Extract

Multispectral airborne laser scanning for tree species classification: a benchmark of machine learning and deep learning algorithms

Climate-smart and biodiversity-preserving forestry demands precise information on forest resources, extending to the individual tree level. Multispectral airborne laser scanning (ALS) has shown promise in automated point cloud processing and tree segmentation, but challenges remain in identifying rare tree species and leveraging deep learning techniques. This study addresses these gaps by conducting a comprehensive benchmark of machine learning and deep learning methods for tree species classification. For the study, we collected high-density multispectral ALS data (>1000 pts/m) at three wavelengths using the FGI-developed HeliALS system, complemented by existing Optech Titan data (35 pts/m), to evaluate the species classification accuracy of various algorithms in a test site located in Southern Finland. Based on 5261 test segments, our findings demonstrate that point-based deep learning methods, particularly a point transformer model, outperformed traditional machine learning and image-based deep learning approaches on high-density multispectral point clouds. For the high-density ALS dataset, a point transformer model provided the best performance reaching an overall (macro-average) accuracy of 87.9% (74.5%) with a training set of 1065 segments and 92.0% (85.1%) with 5000 training segments. The best image-based deep learning method, DetailView, reached an overall (macro-average) accuracy of 84.3% (63.9%), whereas a random forest (RF) classifier achieved an overall (macro-average) accuracy of 83.2% (61.3%). Importantly, the overall classification accuracy of the point transformer model on the HeliALS data increased from 73.0% with no spectral information to 84.7% with single-channel reflectance, and to 87.9% with spectral information of all the three channels.

[Text and element pointing records]
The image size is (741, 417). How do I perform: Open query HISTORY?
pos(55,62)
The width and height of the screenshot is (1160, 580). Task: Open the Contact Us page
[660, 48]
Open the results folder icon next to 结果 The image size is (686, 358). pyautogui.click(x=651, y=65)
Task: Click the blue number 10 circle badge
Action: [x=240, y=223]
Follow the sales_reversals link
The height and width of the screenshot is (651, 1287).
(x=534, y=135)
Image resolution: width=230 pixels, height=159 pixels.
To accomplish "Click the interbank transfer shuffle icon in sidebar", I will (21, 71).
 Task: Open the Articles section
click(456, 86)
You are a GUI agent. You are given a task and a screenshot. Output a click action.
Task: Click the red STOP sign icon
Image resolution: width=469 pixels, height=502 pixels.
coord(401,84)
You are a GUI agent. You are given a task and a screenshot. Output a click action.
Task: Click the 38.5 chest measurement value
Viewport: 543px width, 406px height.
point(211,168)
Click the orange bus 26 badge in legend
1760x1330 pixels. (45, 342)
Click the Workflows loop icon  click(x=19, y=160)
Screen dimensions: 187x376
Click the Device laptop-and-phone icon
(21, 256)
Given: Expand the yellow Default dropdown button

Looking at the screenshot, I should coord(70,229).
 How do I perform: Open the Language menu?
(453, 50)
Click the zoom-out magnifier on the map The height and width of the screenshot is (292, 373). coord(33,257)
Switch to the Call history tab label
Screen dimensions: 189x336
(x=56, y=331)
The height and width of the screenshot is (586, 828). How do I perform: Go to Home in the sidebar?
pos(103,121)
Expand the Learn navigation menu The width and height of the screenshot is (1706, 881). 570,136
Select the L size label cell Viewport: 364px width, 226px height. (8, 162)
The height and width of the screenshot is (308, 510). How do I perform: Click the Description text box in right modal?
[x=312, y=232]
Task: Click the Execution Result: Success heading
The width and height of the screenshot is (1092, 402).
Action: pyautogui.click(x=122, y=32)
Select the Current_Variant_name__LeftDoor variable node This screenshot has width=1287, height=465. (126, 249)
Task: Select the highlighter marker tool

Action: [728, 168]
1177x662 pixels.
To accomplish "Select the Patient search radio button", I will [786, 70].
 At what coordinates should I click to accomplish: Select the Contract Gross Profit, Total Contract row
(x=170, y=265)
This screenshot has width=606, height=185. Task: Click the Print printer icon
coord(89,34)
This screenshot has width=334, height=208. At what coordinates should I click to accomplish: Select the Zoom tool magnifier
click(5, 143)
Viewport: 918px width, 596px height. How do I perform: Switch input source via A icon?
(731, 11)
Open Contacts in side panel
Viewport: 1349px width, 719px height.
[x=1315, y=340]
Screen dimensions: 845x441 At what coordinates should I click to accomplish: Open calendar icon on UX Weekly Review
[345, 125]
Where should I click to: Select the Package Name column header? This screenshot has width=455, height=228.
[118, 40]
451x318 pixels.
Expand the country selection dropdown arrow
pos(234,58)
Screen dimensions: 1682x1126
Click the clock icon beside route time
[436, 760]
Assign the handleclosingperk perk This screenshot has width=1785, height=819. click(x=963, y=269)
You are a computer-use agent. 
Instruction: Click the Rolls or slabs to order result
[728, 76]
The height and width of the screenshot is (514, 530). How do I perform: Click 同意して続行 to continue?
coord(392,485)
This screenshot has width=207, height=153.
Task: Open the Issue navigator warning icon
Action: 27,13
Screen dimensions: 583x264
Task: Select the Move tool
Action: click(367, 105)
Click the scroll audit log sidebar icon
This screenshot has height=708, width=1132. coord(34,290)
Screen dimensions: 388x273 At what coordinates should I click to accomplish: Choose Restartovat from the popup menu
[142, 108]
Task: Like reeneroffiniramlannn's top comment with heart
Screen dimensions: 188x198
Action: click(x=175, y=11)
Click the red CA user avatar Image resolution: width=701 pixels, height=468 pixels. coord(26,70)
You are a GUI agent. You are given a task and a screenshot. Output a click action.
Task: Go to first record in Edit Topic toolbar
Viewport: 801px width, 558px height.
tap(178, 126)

Written request
In the tree species classification abstract, what overall accuracy did the point transformer model reach on the HeliALS data when no spectral information was used? None of the rows are needed.

Solution for this problem
73.0%